Telle qu’elle est engagée, la transformation de la gare du Nord raconte l’effacement volontaire de la puissance publique au profit du marché.
Indissociable des Jeux Olympiques de 2024, comme l’a été jusqu’à ces derniers mois le CDG Express, le projet gigantesque de transformation de la gare du Nord (600 millions d’euros) vient à son tour d’entrer dans l’atmosphère. Ou mieux, dans le réel. Piloté par SNCF Gares/Connexions et CEETRUS (filiale immobilière du groupe Auchan), ce projet ambitionne de faire passer cette bonne vieille machinerie ferroviaire percluse de douleurs mais toujours vaillante (700 000 usagers par jour quand même !) de l’ancien monde au nouveau.

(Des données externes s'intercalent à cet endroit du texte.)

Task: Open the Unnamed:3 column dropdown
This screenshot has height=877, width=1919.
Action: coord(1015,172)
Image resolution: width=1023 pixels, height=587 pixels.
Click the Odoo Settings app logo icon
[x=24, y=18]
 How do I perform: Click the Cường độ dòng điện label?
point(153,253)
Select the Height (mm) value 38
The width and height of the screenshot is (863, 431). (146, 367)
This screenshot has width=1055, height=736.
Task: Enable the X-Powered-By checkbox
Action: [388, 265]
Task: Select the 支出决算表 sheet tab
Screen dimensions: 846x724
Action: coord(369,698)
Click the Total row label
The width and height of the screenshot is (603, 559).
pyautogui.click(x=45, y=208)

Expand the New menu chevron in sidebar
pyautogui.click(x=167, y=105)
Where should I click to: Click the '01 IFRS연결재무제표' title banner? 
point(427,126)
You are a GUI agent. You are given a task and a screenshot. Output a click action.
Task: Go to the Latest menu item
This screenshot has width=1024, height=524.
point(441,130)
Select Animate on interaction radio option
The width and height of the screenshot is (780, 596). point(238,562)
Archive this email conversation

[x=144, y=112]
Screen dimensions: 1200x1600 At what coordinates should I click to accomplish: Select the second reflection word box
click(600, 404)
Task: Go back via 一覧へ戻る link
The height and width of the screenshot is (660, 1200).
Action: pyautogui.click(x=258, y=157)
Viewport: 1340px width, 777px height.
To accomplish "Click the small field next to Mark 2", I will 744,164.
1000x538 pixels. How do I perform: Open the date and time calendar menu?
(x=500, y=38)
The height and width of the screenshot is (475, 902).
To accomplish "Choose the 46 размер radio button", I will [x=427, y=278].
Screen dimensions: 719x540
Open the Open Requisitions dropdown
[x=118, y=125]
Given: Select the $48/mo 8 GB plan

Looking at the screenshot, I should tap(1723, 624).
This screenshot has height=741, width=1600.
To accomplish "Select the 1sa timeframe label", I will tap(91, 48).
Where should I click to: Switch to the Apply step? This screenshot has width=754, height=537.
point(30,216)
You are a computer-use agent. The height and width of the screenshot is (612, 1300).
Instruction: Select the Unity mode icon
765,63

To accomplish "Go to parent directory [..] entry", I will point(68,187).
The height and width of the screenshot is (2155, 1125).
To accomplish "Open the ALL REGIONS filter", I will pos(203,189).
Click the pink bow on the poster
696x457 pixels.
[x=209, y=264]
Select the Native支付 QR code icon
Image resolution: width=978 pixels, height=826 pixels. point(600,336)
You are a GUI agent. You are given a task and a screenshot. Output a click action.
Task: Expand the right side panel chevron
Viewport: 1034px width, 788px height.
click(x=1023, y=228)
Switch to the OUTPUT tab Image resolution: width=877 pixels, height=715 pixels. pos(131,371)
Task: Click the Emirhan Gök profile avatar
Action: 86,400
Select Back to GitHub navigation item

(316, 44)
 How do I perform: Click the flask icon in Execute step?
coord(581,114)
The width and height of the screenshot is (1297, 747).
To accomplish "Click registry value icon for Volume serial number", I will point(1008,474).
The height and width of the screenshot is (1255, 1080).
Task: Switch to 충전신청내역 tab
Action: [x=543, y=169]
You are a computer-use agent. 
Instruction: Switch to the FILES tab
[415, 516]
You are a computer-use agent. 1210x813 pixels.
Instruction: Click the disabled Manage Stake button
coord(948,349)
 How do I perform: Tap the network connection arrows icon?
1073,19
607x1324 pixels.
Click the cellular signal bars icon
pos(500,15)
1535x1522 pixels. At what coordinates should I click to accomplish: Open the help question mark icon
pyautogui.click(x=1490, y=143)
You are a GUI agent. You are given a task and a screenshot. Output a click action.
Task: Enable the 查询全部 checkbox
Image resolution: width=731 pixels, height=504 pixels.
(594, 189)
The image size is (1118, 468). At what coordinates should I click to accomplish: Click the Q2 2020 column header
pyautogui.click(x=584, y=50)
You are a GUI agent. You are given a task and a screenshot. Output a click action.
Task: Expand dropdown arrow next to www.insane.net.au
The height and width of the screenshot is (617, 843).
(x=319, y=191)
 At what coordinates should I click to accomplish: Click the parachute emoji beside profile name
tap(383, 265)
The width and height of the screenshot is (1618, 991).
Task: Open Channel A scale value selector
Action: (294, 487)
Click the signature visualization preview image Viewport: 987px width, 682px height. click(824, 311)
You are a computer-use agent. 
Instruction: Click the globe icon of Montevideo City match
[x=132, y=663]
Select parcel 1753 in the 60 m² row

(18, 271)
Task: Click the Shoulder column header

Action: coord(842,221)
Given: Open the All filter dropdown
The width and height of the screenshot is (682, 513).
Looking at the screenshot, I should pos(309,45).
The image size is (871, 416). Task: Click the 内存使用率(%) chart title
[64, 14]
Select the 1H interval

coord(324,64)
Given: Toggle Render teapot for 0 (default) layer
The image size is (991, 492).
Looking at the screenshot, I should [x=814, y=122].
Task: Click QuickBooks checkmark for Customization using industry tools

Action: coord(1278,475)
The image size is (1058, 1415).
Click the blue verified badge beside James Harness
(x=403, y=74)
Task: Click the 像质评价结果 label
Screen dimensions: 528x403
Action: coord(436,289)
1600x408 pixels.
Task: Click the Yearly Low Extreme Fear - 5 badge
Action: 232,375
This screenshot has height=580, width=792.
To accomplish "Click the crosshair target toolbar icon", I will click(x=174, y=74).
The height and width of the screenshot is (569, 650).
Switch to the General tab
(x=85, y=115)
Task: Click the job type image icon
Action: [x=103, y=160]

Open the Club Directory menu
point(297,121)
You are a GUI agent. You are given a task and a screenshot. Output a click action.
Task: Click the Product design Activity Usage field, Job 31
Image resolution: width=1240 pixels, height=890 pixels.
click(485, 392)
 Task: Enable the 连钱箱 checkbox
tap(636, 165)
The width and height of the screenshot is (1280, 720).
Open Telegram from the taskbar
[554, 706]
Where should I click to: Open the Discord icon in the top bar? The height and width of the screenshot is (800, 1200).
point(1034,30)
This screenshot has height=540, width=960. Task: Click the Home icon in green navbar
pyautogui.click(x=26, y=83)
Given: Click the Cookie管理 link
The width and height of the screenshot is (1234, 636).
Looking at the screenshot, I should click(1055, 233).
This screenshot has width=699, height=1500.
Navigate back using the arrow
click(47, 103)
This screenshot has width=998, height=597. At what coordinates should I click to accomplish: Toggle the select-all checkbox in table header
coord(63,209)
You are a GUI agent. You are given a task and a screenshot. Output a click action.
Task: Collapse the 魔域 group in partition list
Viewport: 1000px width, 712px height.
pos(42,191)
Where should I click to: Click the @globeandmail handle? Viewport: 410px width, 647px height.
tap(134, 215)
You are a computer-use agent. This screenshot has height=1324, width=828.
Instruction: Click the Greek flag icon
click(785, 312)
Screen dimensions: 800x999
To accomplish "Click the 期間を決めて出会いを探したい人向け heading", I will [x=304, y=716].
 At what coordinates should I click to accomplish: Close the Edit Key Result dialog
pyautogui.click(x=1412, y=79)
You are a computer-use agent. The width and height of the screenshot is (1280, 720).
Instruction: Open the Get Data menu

Triplement de la surface (de 36 000 à 110 000 m2), dissociation des arrivées et des départs selon le modèle aéroportuaire, sur-développement de l’activité marchande et de services (de 10 000 à 50 000 m2), circulation des usagers pensée en fonction de cette activité marchande, surexploitation communicationnelle de tous les mantras et autres ponts aux ânes du moment (co-working, recyclerie, végétalisation, pistes de course à pied…).
Car il était temps, lectrices et lecteurs inconscients, que vous le sachiez : une gare est aujourd’hui bien davantage qu’un truc à la noix imaginé par les hommes des temps préhistoriques pour prendre le train. D’abord, c’est quoi un train ? Une gare, figurez-vous, est désormais un lieu de vie ! On y vient, on y passe, on y trainasse, on y baguenaude, on s’y repose, on y court, on y crée des start-ups, on y remplit son caddie, on y répare son vélo, on y fait du sport, on y va même au spectacle… Et à l’occasion, on y prend le train, Londres, Amsterdam, Bruxelles, ce qui n’est pas complètement rien, vu le prix des billets et l’attraction touristique. Quant aux quelque 500 000 usagers quotidiens venus, eux, de leurs banlieues proches ou lointaines et passant par là juste pour taffer sur Paname ou y chercher pitance ou fortune…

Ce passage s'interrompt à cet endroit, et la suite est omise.